I deeply appreciate the COTH support. I just cannot bear the emptiness. He really was my world. I was such an independent sort when I met him. Now, I do not know where to turn in the world. Everything is so hard. The private shrink (not at the hospital) described me as very fragile- and that is how I feel- like I could shatter. In the past, I have been described by friends and business associates as "the strongest woman they know". Quite a fall to feel like this.
I do not believe that I am the be all and end all for anything. Life will percolate right along without me. I am not eager to be gone- I am desperate to not hurt. I also feel that we do have choices- all of us. You might not like someone's choices, but they own them.
Others can't fill your emptiness; their presence can trick you into thinking its filled. Let him go. He's harbored the illusion for you far too long.
Solitude is the richness of ones self, loneliness is the poverty of ones self.
You're mourning the illusion of who you thought you were. Be still, honest, breathe, and discover who you really are.
It's hard to get a fresh start when you're still mired in the past... I say delegate-hire that attorney and let her/him handle that paperwork mess, life is not about freaking papers and taxes. It's going to be there but it's not LIFE. It will settle eventually. Change your contact information and only give it out to people that you want to talk to. Amazing how helpful that can be. Get some professional help to sort out your head, just go sit in a church now and then for the peace and quiet and support (I'm not remotely religious but I love to go to church). Don't let your days get consumed with the past, limit the time you fuss about things then turn on the tv, the computer, a book, make your mind stop thinking about it all. That wound needs to be left alone sometimes in order to heal. So there you hired someone to worry about your finances, someone to worry about your state of mind, and your animals will take care of the rest. Sit on the floor with the dogs, sleep in the stall with the horses, do a snow angel and just lie there and hold still and realize that all you need to start is you and you have a huge empty slate of opportunity in front of you. I know someone that was in similar shoes and when she got to the point you're at she took job as a lowly housekeeper on a dude ranch and ended up marrying the ranch owner. She remembers deciding forcing herself to do something different-she lived in New Hampshire and lives to this day in Montana. Think of what you can do if you have no ties-it's freedom, baby!

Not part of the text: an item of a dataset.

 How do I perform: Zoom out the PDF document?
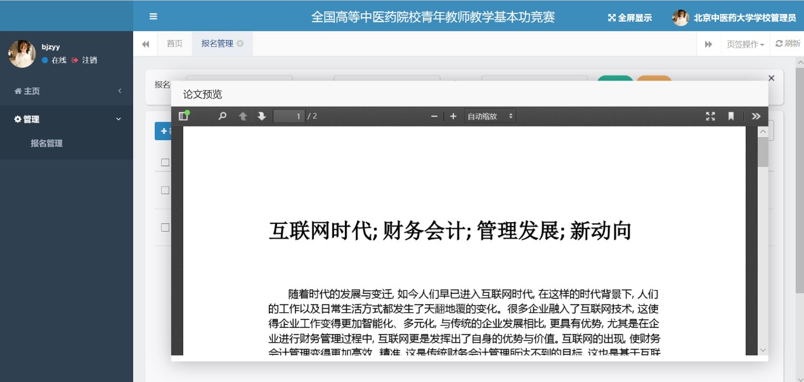(x=434, y=116)
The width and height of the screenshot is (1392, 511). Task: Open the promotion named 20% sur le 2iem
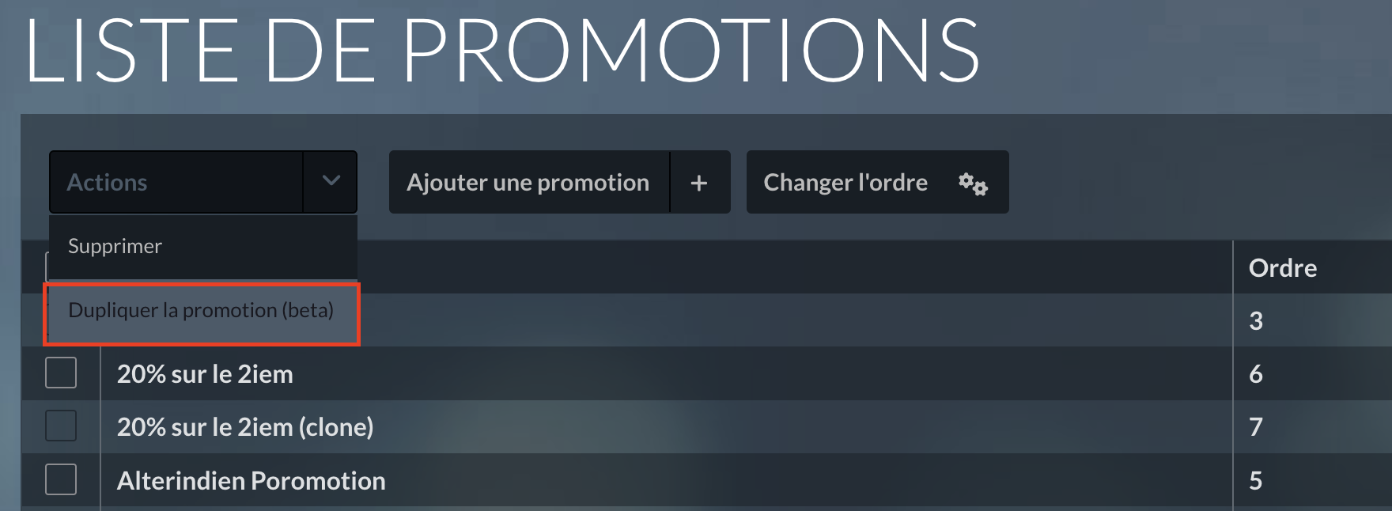205,374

You didn't die TWICE already-you're still tough, always were.
I was pretty much where you are 15 years ago when my marriage ended (although I was luckier than you in not having financial problems). As others have said, this is a two-way street, he bears his share of the responsibility, stop blaming yourself. You got very unlucky with your health problems, made a few mistakes (don't we all? no one is perfect!) and then things spiralled out of control. He should have been more supportive. I bet that, when you get some distance from this, you will see that he is not all that you thought he was and you will be glad to be free of him.

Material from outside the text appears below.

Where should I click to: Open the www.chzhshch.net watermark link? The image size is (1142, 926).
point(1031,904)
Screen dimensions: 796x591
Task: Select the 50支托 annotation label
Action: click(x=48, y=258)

Find some help--talk therapy and an anti-depressant, which will help you get through the next few months. Things will get better. You will find yourself again and other satisfying relationships.
I don't want to say what it is, but OP, you said something in your original post that helped ME, so thank you.
You may not care about yourself right now, but other people do. Other people have come back from the darkest and most hopeless of times and found happiness. I believe you can too. Not a day at a time. A moment.